387 abonnés 1 429 critiques Suivre son activité

4,5
Publiée le 19 mai 2011
Les Dardenne ont décidé de filmer une succession de scènes difficiles. Heureusement, ils ont fait appel à des acteurs épatants, notamment Thomas Doret. Le Gamin au vélo est poignant, juste et dur. L'histoire a beau être convenue, son traitement ne l'est pas. Mise à part trois insertions de musique hollywoodienne malvenues, aucune faute dans cet opus quasi-parfait.
Incertitudes
Incertitudes

263 abonnés 2 337 critiques Suivre son activité

3,5
Publiée le 11 août 2018
Ce gamin se pose des questions, agit comme aucun gamin ne devrait le faire à son âge.

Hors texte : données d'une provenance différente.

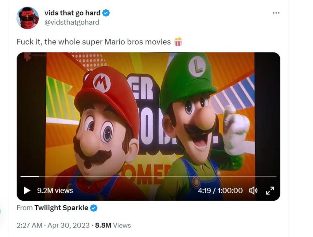Seek using the video progress bar
The image size is (313, 237).
point(148,176)
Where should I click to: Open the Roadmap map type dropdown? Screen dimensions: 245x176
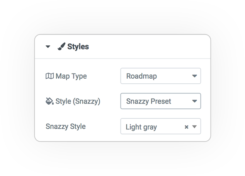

Vivre une enfance normale, quoi. Profiter de ses parents. Jouer au foot avec ses copains. Aller à l'école. La vie n'est malheureusement pas aussi simple surtout quand ce sont les frères Dardenne qui nous le disent. Dire qu'il y a des couples qui ne peuvent pas avoir d'enfants ou des gens qui ne trouvent pas la bonne personne pour en faire. Là, on a un gosse rejeté par son père, accueilli par une coiffeuse à qui il va en faire baver. Alors, un préado, surtout à cet âge-là, ça se cherche. Ça a besoin de valeurs, de repères, de limites qu'elle ne peut pas lui inculquer. Je pense qu'aussi dur que ce soit ce genre d'endroit, un foyer entouré d'éducateurs donc des gens formés, compétents, seraient le mieux pour lui. Même si ce n'est pas la panacée. Parce que livré à lui-même, ce sont les mauvaises connaissances qui arrivent. Les fameux "grands frères" qui savent comment appâter plus faibles qu'eux en leur promettant ce qu'ils n'ont pas. S'ensuivent les petits larcins. Et c'est l'escalade. Cette réalité-là, combien la vivent dans nos cités ? Vouloir à tout prix faire des enfants, c'est beau quand c'est la conclusion d'une histoire d'amour entre deux personnes. Anticiper. Réfléchir. Pouvoir les assumer. S'en occuper. Les éduquer. Et ne pas les prendre pour des bibelots. Ça, on y pense moins. Car c'est l'enfant qui trinque à la fin. Pour des erreurs d'adulte. Et ça, ce n'est pas normal.
Requiemovies
Requiemovies

240 abonnés 1 153 critiques Suivre son activité

2,0
Publiée le 29 juin 2011
Par une réalisation soignée mais moins ambitieuse, plus accessible et conventionnelle qu’à l’accoutumée, les frères Dardenne se faufilent dans un exercice moins intéressant que lors de leurs derniers métrages. L’interprétation est la dynamique constante du film qui l’empêche dans ces derniers retranchements de tomber dans les affres du téléfilm. Loin d’être honteux, le film est touchant à défaut d’être magnifique et viscéral comme on l’a déjà ressenti chez eux. On considérera que c’est simplement dû à un léger déraillement.